Located in Morelia, Mexico, the compact 95-square-metre house appears almost anonymous from the street: a silent, closed concrete box sitting calmly within the urban landscape. But crossing the threshold reveals something entirely different. At its centre lies a stone garden inspired by Kyoto temples — not decorative, but deeply structural. “The deepest idea of this house,” says Bores, “was that its centre would not be an object, but an empty present.”
The project takes its name and spirit from Japanese sensibilities. Bores references writer and art critic Kakuzo Okakuraand his idea that “the void is absolutely powerful because it can contain everything.” That philosophy quietly guides the entire house. Here, absence becomes spatial richness. The stone garden acts almost like a silent core around which daily life unfolds. As in Zen temples, carefully placed rocks sit within grey gravel not to represent anything directly, but to provoke emotion and contemplation. Floating wooden platforms interrupt the composition like pauses within a sentence — spaces not simply to occupy, but to stop, observe and breathe.
ARCHITECTURE AS RITUAL
Budget limitations also became part of the architectural language. Rather than pursuing spectacle, Bores reduced the house to essentials. “Every coin had to speak with clarity; every centimetre had to make sense,” he explains. The result is an austere home with minimal glazing and only a few carefully framed views directed toward what truly matters: a mountain, a neighbouring pine tree and the tree at the centre of the courtyard.
Japanese references continue throughout the interiors, though never in a literal or nostalgic way. Shōji doors made from rice paper filter daylight into something softer and slower. “The day doesn’t rush in — it reclines,” says Bores. Shadow here is treated not as the absence of light, but as its most delicate form.
The house unfolds almost like a sequence of quiet rituals. On one side sits the double-height kitchen and dining area; on the other, a contemplative living room where large stones rest like islands in a silent landscape. There is no covered corridor between them. “If it rains, you get wet… or you wait for the rain to stop,” says Bores. Architecture here does not shield life from nature, but reconnects the two.

IT WASN’T MADE TO IMPRESS, BUT TO ENDURE IN SILENCE
Perhaps the most telling gesture arrives at the entrance. Rather than ascending into the house, visitors descend into it — a move inspired partly by practical construction logic, but also by spiritual symbolism. Bores compares it to passing through the torii gate of an invisible shrine: an act requiring humility before entering.

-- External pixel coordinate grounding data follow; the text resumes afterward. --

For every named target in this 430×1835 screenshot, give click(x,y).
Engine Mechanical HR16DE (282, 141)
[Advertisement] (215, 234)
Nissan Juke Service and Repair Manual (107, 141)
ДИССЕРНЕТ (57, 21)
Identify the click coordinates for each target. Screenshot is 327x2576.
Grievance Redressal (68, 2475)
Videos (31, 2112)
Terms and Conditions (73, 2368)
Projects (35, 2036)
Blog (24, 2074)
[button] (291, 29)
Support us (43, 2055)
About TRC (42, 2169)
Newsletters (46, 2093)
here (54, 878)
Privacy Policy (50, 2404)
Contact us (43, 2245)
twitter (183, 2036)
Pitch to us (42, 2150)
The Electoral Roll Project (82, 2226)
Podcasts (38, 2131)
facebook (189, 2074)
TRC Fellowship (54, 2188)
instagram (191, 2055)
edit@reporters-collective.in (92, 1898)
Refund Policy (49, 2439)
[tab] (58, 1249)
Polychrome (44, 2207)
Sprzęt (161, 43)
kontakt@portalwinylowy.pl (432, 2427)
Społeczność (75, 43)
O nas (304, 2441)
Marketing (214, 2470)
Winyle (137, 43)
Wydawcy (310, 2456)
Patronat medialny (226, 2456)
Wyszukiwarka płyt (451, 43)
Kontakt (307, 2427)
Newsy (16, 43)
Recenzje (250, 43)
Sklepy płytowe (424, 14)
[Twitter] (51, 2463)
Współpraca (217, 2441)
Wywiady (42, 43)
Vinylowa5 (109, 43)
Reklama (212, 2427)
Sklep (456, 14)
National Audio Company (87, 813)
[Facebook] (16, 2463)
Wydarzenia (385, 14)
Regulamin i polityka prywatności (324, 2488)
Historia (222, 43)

In many ways, Kehai House feels increasingly rare within contemporary residential architecture. It avoids openness as performance, rejects excess and replaces visual noise with stillness. The architect himself describes it best through a Japanese understanding of beauty: not what lasts forever, but what is fragile, incomplete and quietly disappearing. “This house was not made to impress,” he says. “It was made to endure in silence.”